Он говорил с увлечением, жестикулировал. Я снова заметила, как он отдаляется от меня.
— Да, теперь она похожа на измученного ребенка, — сказал он задумчиво. — Ребенка, натворившего глупости. Убежавшего из дому и заблудившегося на первом километре пути.
— По-моему, вы ее любите, — пробормотала я.
Он усмехнулся горько:
— Да, я любил...
Он взял лицо мое в руки.
— Послушай, что я скажу. Ты снишься мне с детства, с тех самых пор, как стал помнить сны. Да, да, в белом платье и с книгой, как я увидел тебя. Тот сон был такой, тот первый мой сон. Я шел по темному саду с яблоком, и мне было страшно. Я побежал к дому, вскарабкался на крыльцо, потянулся к ручке, не смог достать. Но вдруг распахнулась дверь, и вместо темноты я увидел озаренную солнцем комнату, кресло, а в нем в белом платье тебя. Ты повернулась ко мне, посмотрела...
И тут он сказал то слово, которого я ждала, которое явилось в моем дневнике и все они, Гетсби, Глан и маленький господин с тростью, все его хорошо знали. Он сказал:
— Единственная...
...Был красен закат. И на мне было красное платье, на нем красный мундир с серебряной мишурой аксельбантов. На бастионе никого, кроме нас, не осталось, да и вокруг ничего, пустынно. Только мы в своих красных одежках стояли, прижавшись друг к другу, и смотрели, как вдали оседает горячий шар солнца...
— Ты что-нибудь видишь? — спросил он.
— Нет, — ответила я.
— Когда же они начнут? Мы ведь вдвоем остались. Сейчас подступят со всех сторон...

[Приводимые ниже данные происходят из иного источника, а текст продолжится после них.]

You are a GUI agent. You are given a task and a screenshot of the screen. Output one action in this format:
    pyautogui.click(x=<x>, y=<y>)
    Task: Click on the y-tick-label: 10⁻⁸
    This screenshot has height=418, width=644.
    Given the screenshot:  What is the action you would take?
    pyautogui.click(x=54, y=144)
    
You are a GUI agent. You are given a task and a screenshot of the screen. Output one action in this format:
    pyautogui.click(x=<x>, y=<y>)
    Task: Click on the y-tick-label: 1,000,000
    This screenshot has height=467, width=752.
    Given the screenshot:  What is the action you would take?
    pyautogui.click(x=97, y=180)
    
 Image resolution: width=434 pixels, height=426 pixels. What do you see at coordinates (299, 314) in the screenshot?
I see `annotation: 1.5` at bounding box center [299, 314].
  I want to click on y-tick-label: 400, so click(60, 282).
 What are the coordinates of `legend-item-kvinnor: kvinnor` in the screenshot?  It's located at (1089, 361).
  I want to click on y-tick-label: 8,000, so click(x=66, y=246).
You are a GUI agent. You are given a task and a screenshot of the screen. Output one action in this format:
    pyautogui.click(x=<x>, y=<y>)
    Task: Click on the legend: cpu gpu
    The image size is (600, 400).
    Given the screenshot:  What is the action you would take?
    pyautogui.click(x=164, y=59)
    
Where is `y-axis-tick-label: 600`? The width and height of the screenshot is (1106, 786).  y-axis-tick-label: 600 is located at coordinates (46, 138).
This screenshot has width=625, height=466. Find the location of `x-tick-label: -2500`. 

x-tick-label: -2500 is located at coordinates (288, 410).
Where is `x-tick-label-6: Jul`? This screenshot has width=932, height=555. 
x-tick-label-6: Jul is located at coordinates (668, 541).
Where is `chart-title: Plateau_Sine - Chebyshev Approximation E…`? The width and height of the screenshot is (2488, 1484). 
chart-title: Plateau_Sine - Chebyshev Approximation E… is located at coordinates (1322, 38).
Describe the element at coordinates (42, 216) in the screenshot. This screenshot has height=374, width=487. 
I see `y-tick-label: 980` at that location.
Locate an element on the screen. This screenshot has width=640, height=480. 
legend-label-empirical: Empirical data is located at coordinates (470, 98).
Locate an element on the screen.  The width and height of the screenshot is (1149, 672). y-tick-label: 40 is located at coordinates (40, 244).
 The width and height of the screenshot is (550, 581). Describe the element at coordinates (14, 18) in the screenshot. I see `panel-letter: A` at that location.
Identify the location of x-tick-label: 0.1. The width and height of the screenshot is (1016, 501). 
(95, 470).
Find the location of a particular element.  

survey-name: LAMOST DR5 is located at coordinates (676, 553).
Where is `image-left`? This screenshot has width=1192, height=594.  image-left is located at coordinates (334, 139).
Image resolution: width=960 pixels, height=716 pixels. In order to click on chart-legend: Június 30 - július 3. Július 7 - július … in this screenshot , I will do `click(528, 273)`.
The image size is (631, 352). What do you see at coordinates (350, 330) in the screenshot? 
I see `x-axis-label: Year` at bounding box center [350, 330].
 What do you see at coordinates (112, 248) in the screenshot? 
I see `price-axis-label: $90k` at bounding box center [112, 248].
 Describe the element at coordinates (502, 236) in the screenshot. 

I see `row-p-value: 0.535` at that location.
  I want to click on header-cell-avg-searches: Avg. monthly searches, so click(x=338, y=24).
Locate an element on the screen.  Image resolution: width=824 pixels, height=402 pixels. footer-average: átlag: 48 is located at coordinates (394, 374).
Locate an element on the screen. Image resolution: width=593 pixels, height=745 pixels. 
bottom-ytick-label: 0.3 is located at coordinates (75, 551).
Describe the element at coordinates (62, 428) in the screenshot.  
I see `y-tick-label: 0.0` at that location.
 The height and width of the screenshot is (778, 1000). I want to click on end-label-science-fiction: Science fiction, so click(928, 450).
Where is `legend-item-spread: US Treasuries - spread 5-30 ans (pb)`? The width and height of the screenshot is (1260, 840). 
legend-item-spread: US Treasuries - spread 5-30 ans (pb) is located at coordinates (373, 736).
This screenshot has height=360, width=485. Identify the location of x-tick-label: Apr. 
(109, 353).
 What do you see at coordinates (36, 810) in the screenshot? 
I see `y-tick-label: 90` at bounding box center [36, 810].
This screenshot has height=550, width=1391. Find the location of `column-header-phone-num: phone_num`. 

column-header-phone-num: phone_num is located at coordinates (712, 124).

— Но, может быть, они позабыли о нас?
— О нет! Они не забудут. Они истребили всех, кто любит. Остались лишь мы вдвоем. В целом мире одни только мы. Они прячутся там за деревьями, за каждым стволом, в руках ножи, топоры, а мы безоружны.
— Мне страшно...
— Многие лягут замертво, прежде чем доберутся до бастиона. Но нас только двое.
— Нам нельзя умирать!
— Смотри! Вот они. Ты видишь там, за кустами. Какие мерзкие лица, какие злобные взоры. У них клыки. Как жаль, что заходит солнце. Они кинутся, как только падет темнота. Дай мне руку. Какая теплая! Пока я буду держать твою руку, мы не умрем. Единственная!
— Любимый!
— Единственная моя.
— Мой любимый...
29 августа. Среда
Вот и переехали. Прощай, дача, и лето, прощай. Сейчас уже поздно, я очень устала, туман в голове. Все мысли только о послезавтрашнем дне, когда увижу его, когда обручимся. Неужели это случится, неужели? Сегодня я верю во все, я полна надежды. Мы не можем с ним разлучиться, он прав. Мы не просто любим друг друга, мы одно существо, мы неделимы. Я теперь понимаю, отчего с первого класса мне снится Панков. Не Панков это вовсе, это тень его, это он, но в другом обличье. Как же я раньше не догадалась? Он избрал себе образ другого для ненавязчивого напоминания. Итак, вы разгаданы, милый гусар! Можете скинуть с себя курточку одноклассника и надеть свой мундир. Милости просим в мои сны без прежнего маскарада!